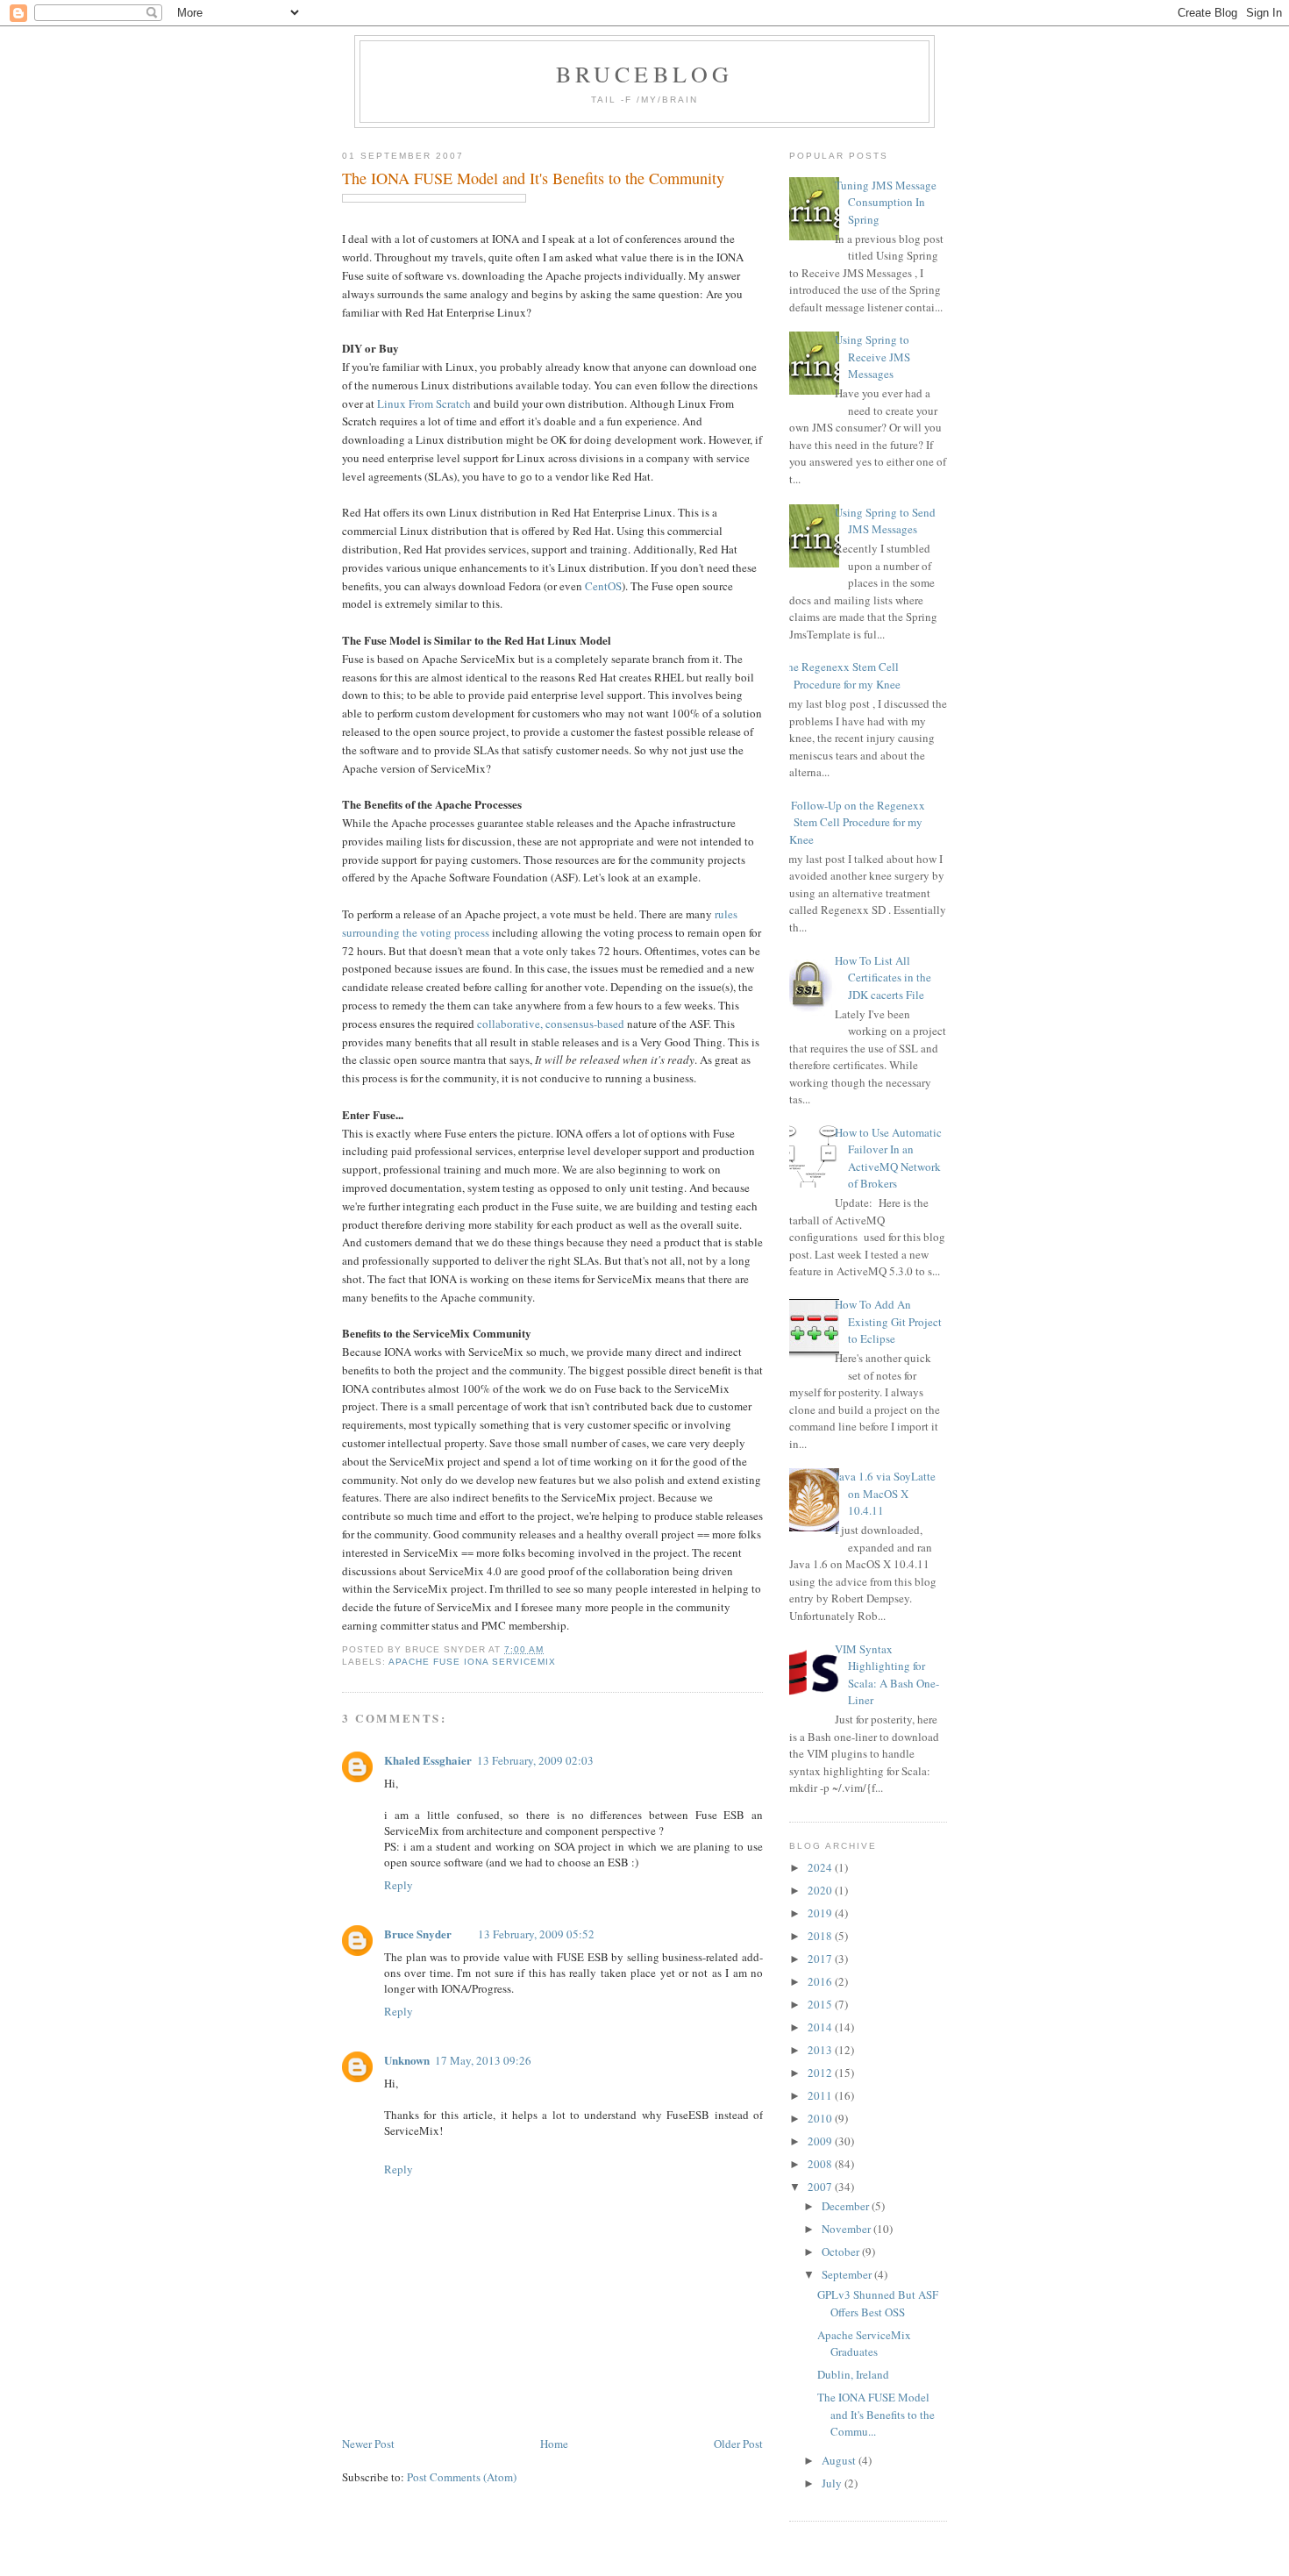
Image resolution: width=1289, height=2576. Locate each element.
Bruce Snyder (418, 1933)
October (842, 2251)
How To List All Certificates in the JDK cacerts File (883, 978)
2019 (821, 1913)
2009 (821, 2141)
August (840, 2460)
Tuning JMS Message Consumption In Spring (885, 202)
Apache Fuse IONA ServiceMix (472, 1661)
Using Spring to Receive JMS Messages (872, 357)
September (848, 2274)
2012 (821, 2072)
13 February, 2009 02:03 (535, 1760)
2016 (821, 1981)
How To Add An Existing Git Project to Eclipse (888, 1321)
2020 (821, 1890)
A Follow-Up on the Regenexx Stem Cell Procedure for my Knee (852, 822)
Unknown (407, 2060)
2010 (821, 2118)
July (833, 2483)
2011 (821, 2095)
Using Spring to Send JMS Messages (885, 521)
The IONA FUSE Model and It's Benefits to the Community (533, 178)
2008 (821, 2164)
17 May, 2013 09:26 (483, 2060)
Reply (398, 1885)
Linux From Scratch (424, 403)
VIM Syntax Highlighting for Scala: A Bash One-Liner (887, 1675)
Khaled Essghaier (428, 1760)
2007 (821, 2186)
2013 (821, 2050)
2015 (821, 2004)
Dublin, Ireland (853, 2374)
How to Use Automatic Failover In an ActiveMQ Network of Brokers (888, 1158)
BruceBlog (645, 74)
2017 (821, 1958)
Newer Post (368, 2443)
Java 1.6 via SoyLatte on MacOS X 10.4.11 (885, 1493)
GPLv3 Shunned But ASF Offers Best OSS (877, 2303)
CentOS (603, 586)
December (847, 2206)
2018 (821, 1936)
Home (554, 2443)
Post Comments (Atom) (461, 2477)
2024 (821, 1867)
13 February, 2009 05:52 (536, 1934)
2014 (821, 2027)
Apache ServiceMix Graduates (864, 2343)
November (847, 2229)
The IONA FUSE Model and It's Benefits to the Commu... (876, 2414)
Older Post (738, 2443)
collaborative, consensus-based (550, 1023)
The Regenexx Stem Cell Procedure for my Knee (840, 675)
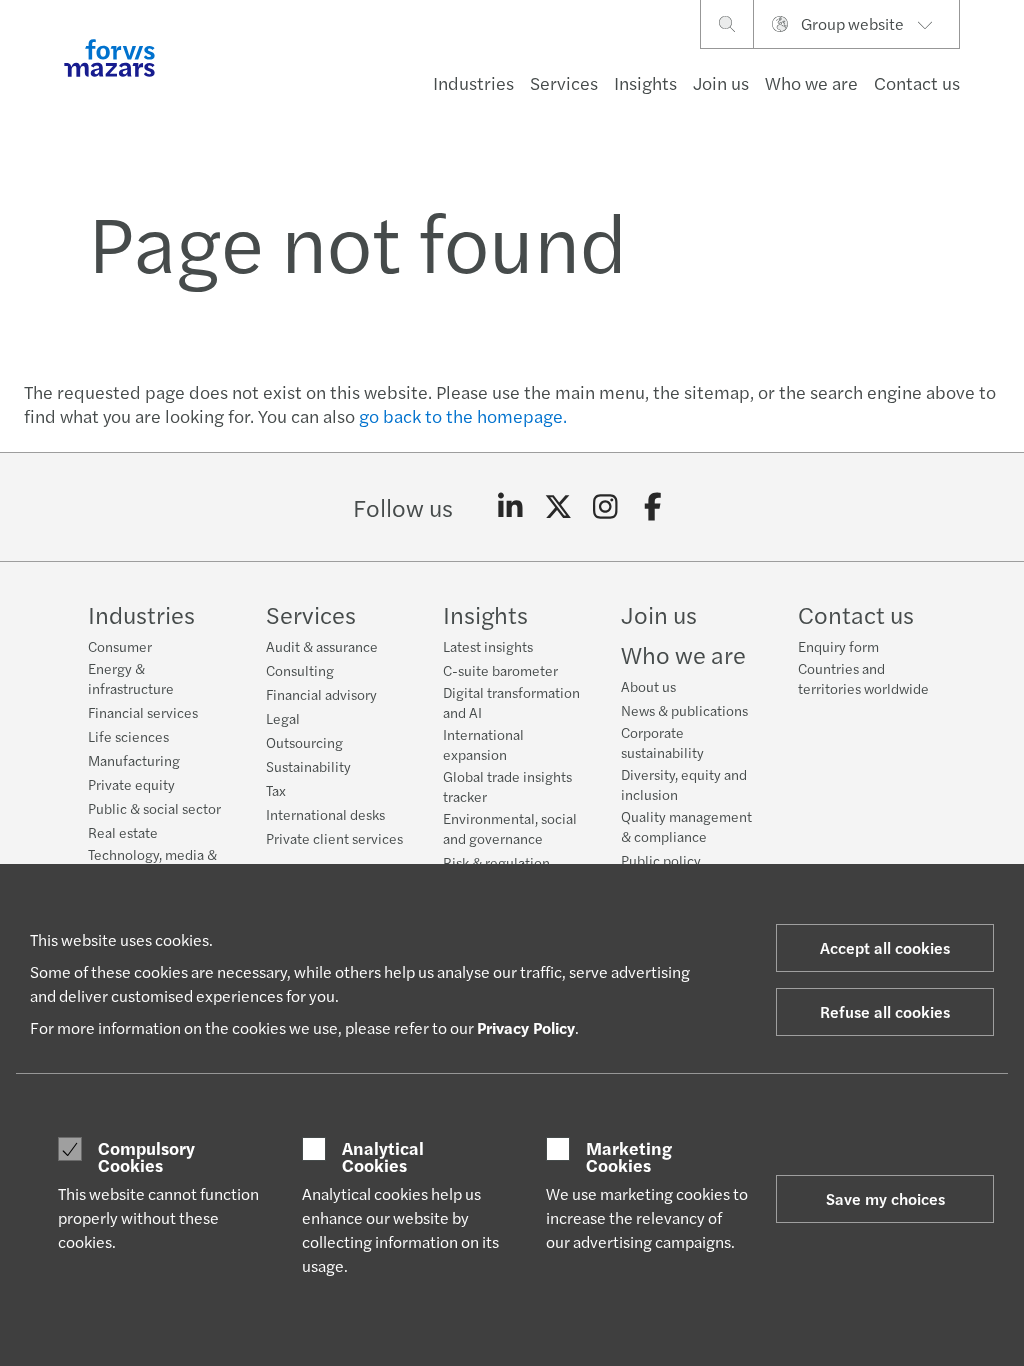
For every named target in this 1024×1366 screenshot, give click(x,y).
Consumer (120, 646)
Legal (283, 718)
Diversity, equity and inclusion (684, 784)
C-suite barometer (500, 670)
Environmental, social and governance (510, 828)
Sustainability (308, 766)
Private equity (131, 784)
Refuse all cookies (885, 1011)
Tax (276, 790)
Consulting (300, 670)
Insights (645, 82)
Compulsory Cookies (146, 1156)
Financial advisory (321, 694)
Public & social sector (154, 808)
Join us (721, 82)
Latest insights (488, 646)
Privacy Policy (526, 1027)
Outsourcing (304, 742)
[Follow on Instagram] (605, 507)
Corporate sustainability (662, 742)
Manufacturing (134, 760)
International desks (325, 814)
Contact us (917, 82)
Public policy (661, 860)
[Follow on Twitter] (558, 507)
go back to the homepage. (463, 415)
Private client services (334, 838)
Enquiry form (838, 646)
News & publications (684, 710)
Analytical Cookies (383, 1156)
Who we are (811, 82)
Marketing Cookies (629, 1156)
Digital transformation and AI (511, 702)
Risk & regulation (496, 862)
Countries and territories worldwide (863, 678)
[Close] (1002, 76)
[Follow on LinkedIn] (510, 507)
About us (648, 686)
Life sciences (128, 736)
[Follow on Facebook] (653, 507)
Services (564, 82)
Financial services (143, 712)
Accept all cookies (885, 947)
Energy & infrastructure (131, 678)
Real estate (123, 832)
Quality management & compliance (686, 826)
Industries (473, 82)
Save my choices (885, 1198)
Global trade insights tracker (507, 786)
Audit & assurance (322, 646)
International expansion (483, 744)
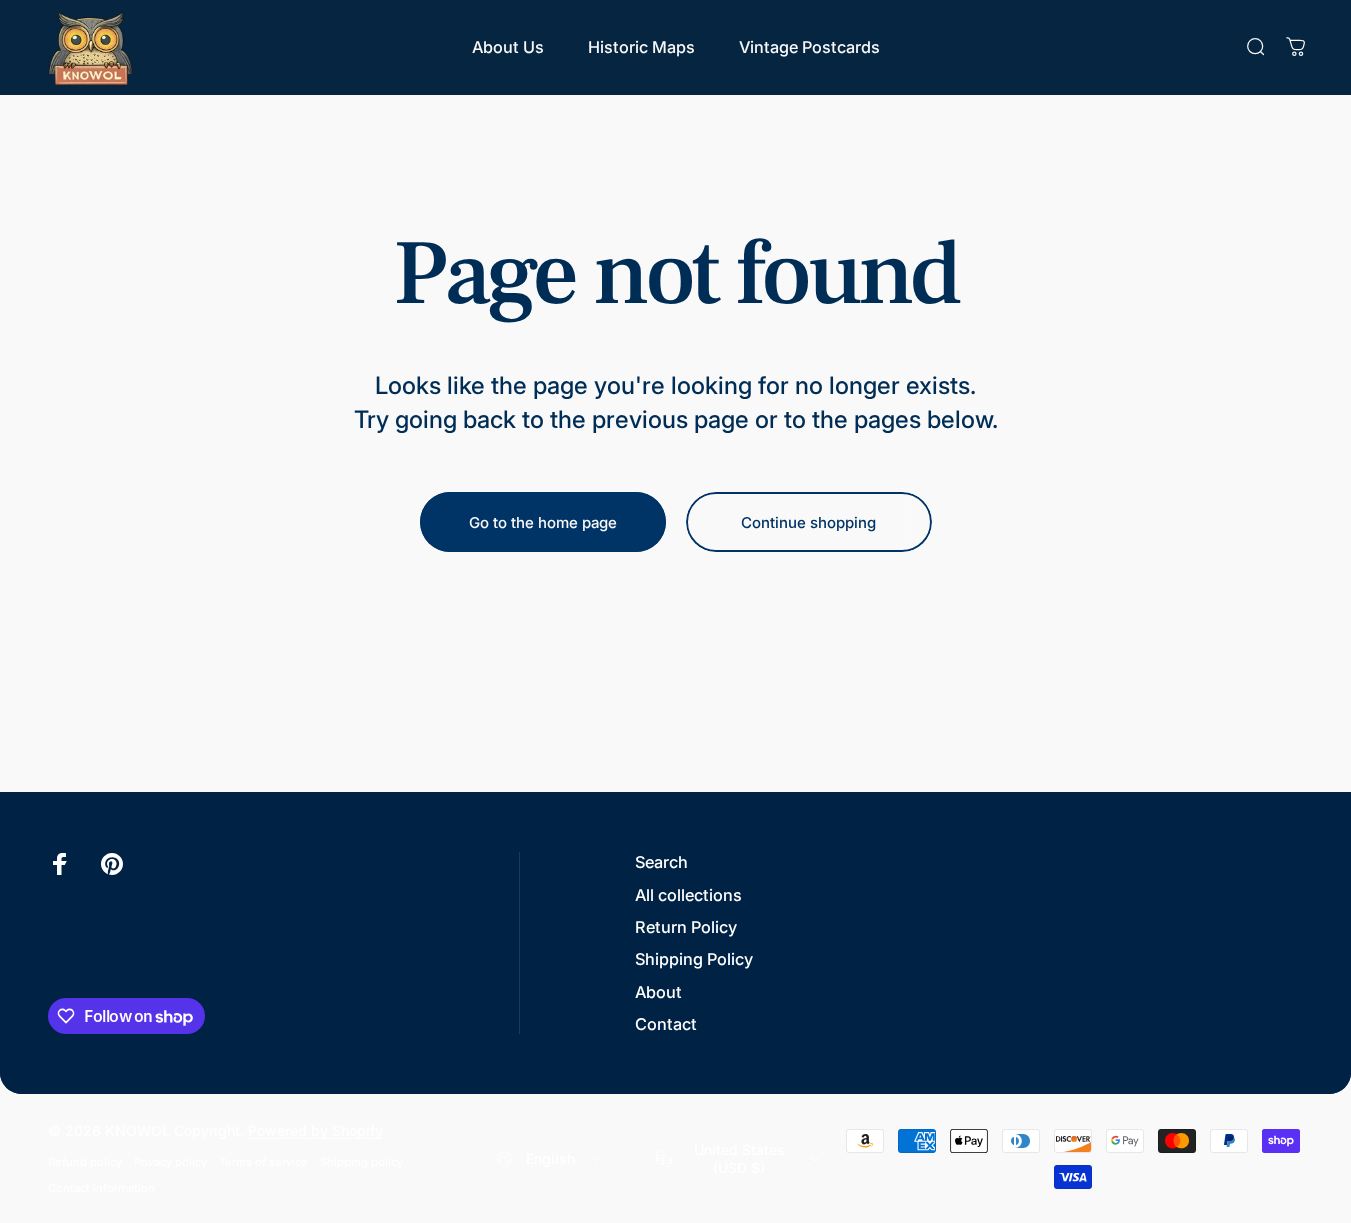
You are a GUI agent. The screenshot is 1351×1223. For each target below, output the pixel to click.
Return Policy (686, 927)
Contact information (101, 1188)
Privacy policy (170, 1162)
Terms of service (263, 1162)
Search (661, 862)
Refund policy (85, 1162)
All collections (688, 895)
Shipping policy (361, 1162)
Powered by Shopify (315, 1130)
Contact (666, 1024)
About (658, 992)
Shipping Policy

EXERCISE GOAL | Repeat the listing exactly, minus its pictures.

SOLUTION FOR THIS EXERCISE |
Image resolution: width=1289, height=2576. Locate each element.
Bruce Snyder (418, 1933)
October (842, 2251)
How To List All Certificates in the JDK cacerts File (883, 978)
2019 (821, 1913)
2009 (821, 2141)
August (840, 2460)
Tuning JMS Message Consumption In Spring (885, 202)
Apache Fuse IONA ServiceMix (472, 1661)
Using Spring to Receive JMS Messages (872, 357)
September (848, 2274)
2012 (821, 2072)
13 February, 2009 02:03 (535, 1760)
2016 (821, 1981)
How To Add An Existing Git Project to Eclipse (888, 1321)
2020 (821, 1890)
A Follow-Up on the Regenexx Stem Cell Procedure for my Knee (852, 822)
Unknown (407, 2060)
2010 (821, 2118)
July (833, 2483)
2011 (821, 2095)
Using Spring to Send JMS Messages (885, 521)
The IONA FUSE Model and It's Benefits to the Community (533, 178)
2008 (821, 2164)
17 May, 2013 09:26 (483, 2060)
Reply (398, 1885)
Linux From Scratch (424, 403)
VIM Syntax Highlighting for Scala: A Bash One-Liner (887, 1675)
Khaled Essghaier (428, 1760)
2007 (821, 2186)
2013 (821, 2050)
2015 (821, 2004)
Dublin, Ireland (853, 2374)
How to Use Automatic Failover In an ActiveMQ Network of Brokers (888, 1158)
BruceBlog (645, 74)
2017 (821, 1958)
Newer Post (368, 2443)
Java 1.6 via SoyLatte on MacOS X 10.4.11 (885, 1493)
GPLv3 Shunned But ASF Offers Best OSS (877, 2303)
CentOS (603, 586)
December (847, 2206)
2018 (821, 1936)
Home (554, 2443)
Post Comments (Atom) (461, 2477)
2024 (821, 1867)
13 February, 2009 05:52 (536, 1934)
2014 (821, 2027)
Apache ServiceMix Graduates (864, 2343)
November (847, 2229)
The IONA FUSE Model and It's Benefits to the Commu... (876, 2414)
Older Post (738, 2443)
collaborative, consensus-based (550, 1023)
The Regenexx Stem Cell Procedure for my Knee (840, 675)
For every named target in this 1024×1366 screenshot, give click(x,y).
Consumer (120, 646)
Legal (283, 718)
Diversity, equity and inclusion (684, 784)
C-suite barometer (500, 670)
Environmental, social and governance (510, 828)
Sustainability (308, 766)
Private equity (131, 784)
Refuse all cookies (885, 1011)
Tax (276, 790)
Consulting (300, 670)
Insights (645, 82)
Compulsory Cookies (146, 1156)
Financial advisory (321, 694)
Public & social sector (154, 808)
Join us (721, 82)
Latest insights (488, 646)
Privacy Policy (526, 1027)
Outsourcing (304, 742)
[Follow on Instagram] (605, 507)
Corporate sustainability (662, 742)
Manufacturing (134, 760)
International desks (325, 814)
Contact us (917, 82)
Public policy (661, 860)
[Follow on Twitter] (558, 507)
go back to the homepage. (463, 415)
Private client services (334, 838)
Enquiry form (838, 646)
News & publications (684, 710)
Analytical Cookies (383, 1156)
Who we are (811, 82)
Marketing Cookies (629, 1156)
Digital transformation and AI (511, 702)
Risk & regulation (496, 862)
Countries and territories worldwide (863, 678)
[Close] (1002, 76)
[Follow on LinkedIn] (510, 507)
About us (648, 686)
Life sciences (128, 736)
[Follow on Facebook] (653, 507)
Services (564, 82)
Financial services (143, 712)
Accept all cookies (885, 947)
Energy & infrastructure (131, 678)
Real estate (123, 832)
Quality management & compliance (686, 826)
Industries (473, 82)
Save my choices (885, 1198)
Global trade insights tracker (507, 786)
Audit & assurance (322, 646)
International expansion (483, 744)
You are a GUI agent. The screenshot is 1351×1223. For each target below, output the pixel to click.
Return Policy (686, 927)
Contact information (101, 1188)
Privacy policy (170, 1162)
Terms of service (263, 1162)
Search (661, 862)
Refund policy (85, 1162)
All collections (688, 895)
Shipping policy (361, 1162)
Powered by Shopify (315, 1130)
Contact (666, 1024)
About (658, 992)
Shipping Policy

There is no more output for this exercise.